You are missing the point here, it's not about how expensive the pilot cost to be trained, but rather how big is your available pool of people capable of being pilots is. No matter how one cuts in, in any nations there is only a certain amount of people who are qualified to be pilots, and you can't increase that number by any artificial means. No amount of money thrown will solve that matter. You can try and train as many as you like, but war attrition will see that those numbers get depleted fast.
And I don't see how my ww2 example is irrelevant, in the long term, price tags are always relegated to the sidelines in terms of man power.
Put it this way, the only limitations to a bomber is what kind of materials and effort you are willing to put into it. For a pilot, it is whether the guy is qualified in the first place and how many of those are born and are in the appropriate age bracket for you to recruit.

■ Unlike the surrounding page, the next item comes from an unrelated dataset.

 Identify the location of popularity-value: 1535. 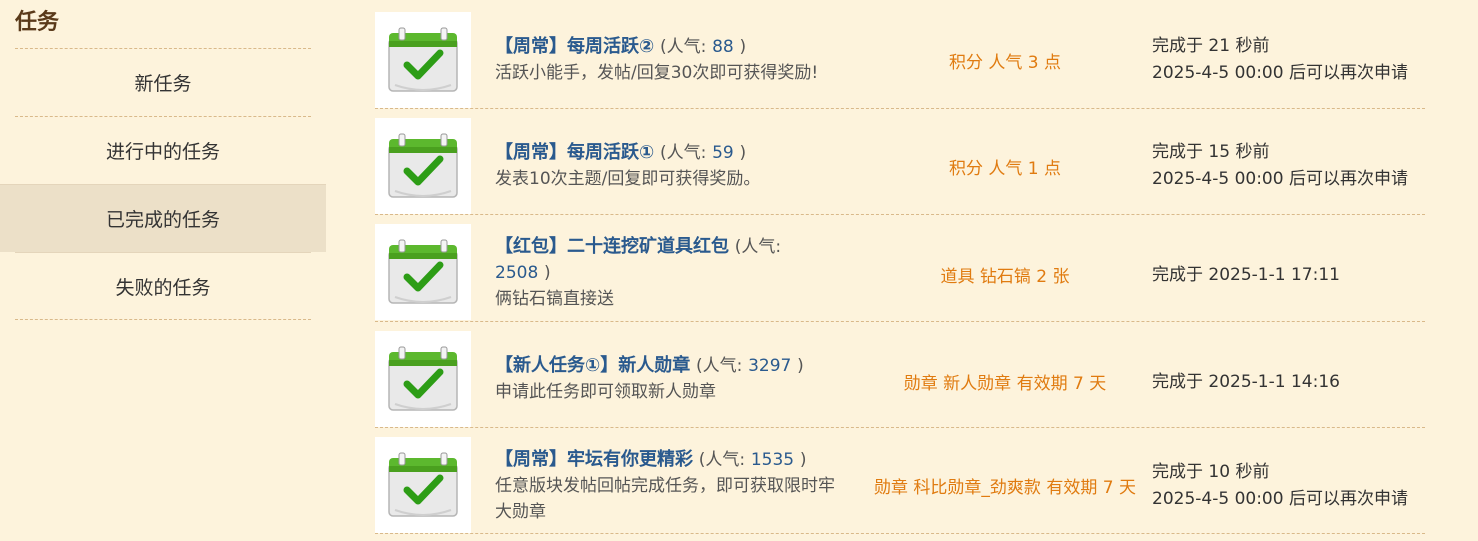
(772, 460).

And it is still an open question as to whether the guy would even be a good one.
No, think about it.
China has a population of 1.3 Billion
China only needs in the region of 20,000-30,000 pilots. (The US military has 21000 as a comparison)

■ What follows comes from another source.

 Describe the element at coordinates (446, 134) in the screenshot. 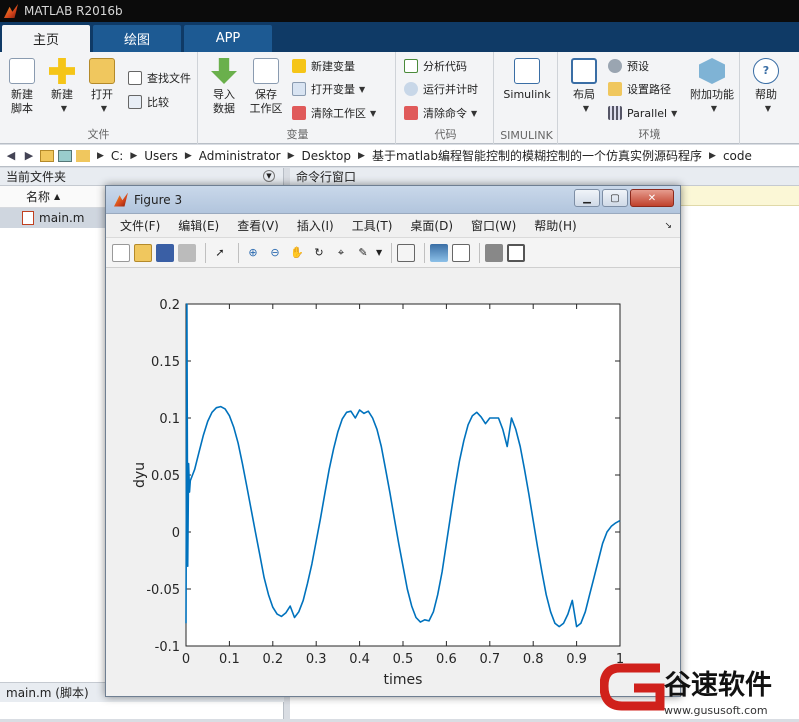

Finding just 1000-2000 people per year to become military pilots is not difficult.
The pool of people who are capable of being trained as pilots is far larger than this.
You know that being a pilot is one of the most coveted careers around.
There is so much competition that airlines and air forces can be extremely selective about who they select for pilot training.
So in peacetime, you want to size the air force according to the optimum cost of pilots versus aircraft.
But trained pilots are so much cheaper than their aircraft, and you can train as many as you need, as long as you have 5 years to do this.
In wartime with an airplane production rampup, every air force is going to find itself running short of pilots.
Even if the air force increased in size 10x, it would still be easy enough to find 10000-20000 people per year, who are capable of being pilots. But yes, it will take 5 years to train someone from scratch, which is a problem that every air force would face.
Unless of course, air forces go with large numbers of unmanned combat drones, which is what I think they will be forced to do.
On that metric, China is well-poised to succeed.